Le contrat de commande emporte-t-il cession implicite des droits d’auteur?
En matière de droit de la propriété littéraire et artistique la protection des prérogatives de l’auteur est primordiale. Pourtant, il est dans l’esprit de tout un chacun que les droits d’auteur attachés à l’oeuvre sont automatiquement cédés lorsqu’un contrat de commande est conclu entre un auteur et un client. En réalité la cession doit être expressément prévue, du moins dans certains cas.
La loi prévoit que l’existence ou la conclusion d’un contrat de service par l’auteur d’une oeuvre de l’esprit n’emporte pas dérogation à la jouissance du droit de propriété incorporelle dont dispose l’auteur (article L111-1 alinéa 3 du Code de la propriété intellectuelle). Cela signifie en principe que la cession des droits d’auteur n’intervient pas du seul fait qu’un contrat de commande ait été conclu. L’article L131-3 du code de la propriété intellectuelle confirme cette règle, puisqu’il subordonne la cession des droits d’auteur à des mentions expresses dans l’acte de cession. On relèvera d’ailleurs que depuis la loi du 7 juillet 2016, il ne fait plus aucun doute que cette exigence s’applique à tous les contrats de cession, et non aux seuls contrats de représentation, d'édition et de production audiovisuelle que visait antérieurement l’article L131-2 CPI. En effet, désormais ce dernier article ne fait plus de distinction entre les différents contrats d’exploitation de droits d’auteur. Aussi, compte tenu des dispositions des articles précités, l’exigence d’une cession écrite est clairement établie.

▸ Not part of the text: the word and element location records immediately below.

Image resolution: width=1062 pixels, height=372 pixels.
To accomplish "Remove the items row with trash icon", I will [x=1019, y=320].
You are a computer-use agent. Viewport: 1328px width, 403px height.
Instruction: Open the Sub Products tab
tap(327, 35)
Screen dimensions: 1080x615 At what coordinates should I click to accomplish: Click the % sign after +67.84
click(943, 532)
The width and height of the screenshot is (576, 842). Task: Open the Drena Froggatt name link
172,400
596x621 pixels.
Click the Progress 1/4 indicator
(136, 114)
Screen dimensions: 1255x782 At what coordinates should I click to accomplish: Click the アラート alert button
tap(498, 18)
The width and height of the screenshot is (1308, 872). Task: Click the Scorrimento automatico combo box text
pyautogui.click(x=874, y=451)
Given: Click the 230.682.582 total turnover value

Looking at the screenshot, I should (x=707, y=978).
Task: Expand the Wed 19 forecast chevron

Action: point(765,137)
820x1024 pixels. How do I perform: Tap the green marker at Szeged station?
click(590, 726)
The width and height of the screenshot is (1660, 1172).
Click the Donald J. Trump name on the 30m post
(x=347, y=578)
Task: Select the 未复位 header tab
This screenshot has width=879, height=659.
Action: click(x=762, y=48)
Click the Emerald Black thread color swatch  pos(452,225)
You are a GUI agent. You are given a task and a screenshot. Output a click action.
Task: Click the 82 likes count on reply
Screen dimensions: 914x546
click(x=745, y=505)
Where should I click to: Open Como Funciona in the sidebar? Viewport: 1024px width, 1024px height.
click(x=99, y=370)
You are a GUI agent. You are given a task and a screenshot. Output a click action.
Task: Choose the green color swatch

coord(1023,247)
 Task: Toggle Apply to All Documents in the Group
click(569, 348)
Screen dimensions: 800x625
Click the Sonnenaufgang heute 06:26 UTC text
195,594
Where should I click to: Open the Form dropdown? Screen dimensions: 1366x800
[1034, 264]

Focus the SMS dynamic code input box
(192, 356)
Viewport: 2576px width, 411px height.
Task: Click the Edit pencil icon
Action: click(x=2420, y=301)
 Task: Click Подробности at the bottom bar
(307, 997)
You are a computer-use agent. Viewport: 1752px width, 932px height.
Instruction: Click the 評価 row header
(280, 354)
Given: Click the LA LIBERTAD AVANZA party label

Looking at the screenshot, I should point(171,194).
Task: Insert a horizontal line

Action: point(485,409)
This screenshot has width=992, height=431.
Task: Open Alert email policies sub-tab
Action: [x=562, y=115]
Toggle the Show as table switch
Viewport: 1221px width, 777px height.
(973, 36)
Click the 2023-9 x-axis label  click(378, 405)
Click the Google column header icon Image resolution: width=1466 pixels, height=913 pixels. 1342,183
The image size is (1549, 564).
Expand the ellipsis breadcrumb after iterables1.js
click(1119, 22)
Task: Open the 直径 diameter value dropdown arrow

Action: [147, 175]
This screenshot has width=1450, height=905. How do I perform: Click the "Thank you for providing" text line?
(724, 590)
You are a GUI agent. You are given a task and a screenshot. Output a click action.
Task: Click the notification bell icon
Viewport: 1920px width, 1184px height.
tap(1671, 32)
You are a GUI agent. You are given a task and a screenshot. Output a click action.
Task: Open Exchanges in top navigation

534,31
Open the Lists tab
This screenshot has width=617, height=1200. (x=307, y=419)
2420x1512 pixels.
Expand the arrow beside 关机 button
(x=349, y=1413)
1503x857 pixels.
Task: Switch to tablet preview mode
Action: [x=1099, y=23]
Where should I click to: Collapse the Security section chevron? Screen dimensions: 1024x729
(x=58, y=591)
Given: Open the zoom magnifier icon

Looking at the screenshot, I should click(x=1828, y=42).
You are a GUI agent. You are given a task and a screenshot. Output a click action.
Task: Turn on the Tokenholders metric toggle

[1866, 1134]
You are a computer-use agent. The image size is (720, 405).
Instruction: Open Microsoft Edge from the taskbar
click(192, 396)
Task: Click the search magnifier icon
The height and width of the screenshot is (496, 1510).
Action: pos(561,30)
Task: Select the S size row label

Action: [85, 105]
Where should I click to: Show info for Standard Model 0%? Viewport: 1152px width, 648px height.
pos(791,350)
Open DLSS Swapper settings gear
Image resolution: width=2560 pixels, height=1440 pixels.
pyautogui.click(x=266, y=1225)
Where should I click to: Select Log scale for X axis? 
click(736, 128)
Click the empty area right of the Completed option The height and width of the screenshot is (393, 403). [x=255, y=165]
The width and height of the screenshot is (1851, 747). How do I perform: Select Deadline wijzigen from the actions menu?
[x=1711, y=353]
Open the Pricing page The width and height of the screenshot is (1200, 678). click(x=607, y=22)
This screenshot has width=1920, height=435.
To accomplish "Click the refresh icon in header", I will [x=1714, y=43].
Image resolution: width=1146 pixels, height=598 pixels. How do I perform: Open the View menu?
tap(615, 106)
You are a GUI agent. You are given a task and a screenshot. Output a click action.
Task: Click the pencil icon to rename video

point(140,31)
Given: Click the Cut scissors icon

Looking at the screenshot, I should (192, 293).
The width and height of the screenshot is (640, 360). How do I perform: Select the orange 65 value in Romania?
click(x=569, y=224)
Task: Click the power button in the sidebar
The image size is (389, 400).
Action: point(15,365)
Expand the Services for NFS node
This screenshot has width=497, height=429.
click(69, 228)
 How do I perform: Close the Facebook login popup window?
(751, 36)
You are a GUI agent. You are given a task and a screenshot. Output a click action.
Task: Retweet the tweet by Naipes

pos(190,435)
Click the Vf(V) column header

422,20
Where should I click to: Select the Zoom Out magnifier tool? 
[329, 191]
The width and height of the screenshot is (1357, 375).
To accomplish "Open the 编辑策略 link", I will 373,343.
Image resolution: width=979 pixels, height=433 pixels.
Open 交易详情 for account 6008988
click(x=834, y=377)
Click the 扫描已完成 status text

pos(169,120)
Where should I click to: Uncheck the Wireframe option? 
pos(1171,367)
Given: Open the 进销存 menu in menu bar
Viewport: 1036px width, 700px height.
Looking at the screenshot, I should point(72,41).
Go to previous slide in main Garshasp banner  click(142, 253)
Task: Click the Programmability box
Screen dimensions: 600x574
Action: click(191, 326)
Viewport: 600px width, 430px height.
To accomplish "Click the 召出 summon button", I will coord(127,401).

Toutefois, on signalera qu’en dépit de ces textes de portée générale, le CPI prévoit également des présomptions de cession de droits d’auteur dans certains contrats spécifiques. Il en va ainsi du contrat de commande d’une œuvre pour la publicité, et des contrats de production audiovisuelle.
Surtout, en dépit du principe selon lequel l’existence d’un contrat de commande ne doit pas déroger à l’exigence d’une cession expresse des droits d’auteur, l’on doit néanmoins constater que la jurisprudence est plus nuancée. Des juridictions ont ainsi pu retenir que dans certaines circonstances, la cession des droits d’auteur pouvait être implicite dans les contrats de commande. Les juges ont ainsi pu rechercher si, dans la commune intention des parties, l’œuvre était manifestement destinée à être reproduite, ce qui pouvait se déduire de la nature même de la commande. Dès lors les juges ont pu retenir une cession implicite (Cass. 1re civ. 27 oct. 1993, et Ccass, 1ère civ, 27 mai 1986).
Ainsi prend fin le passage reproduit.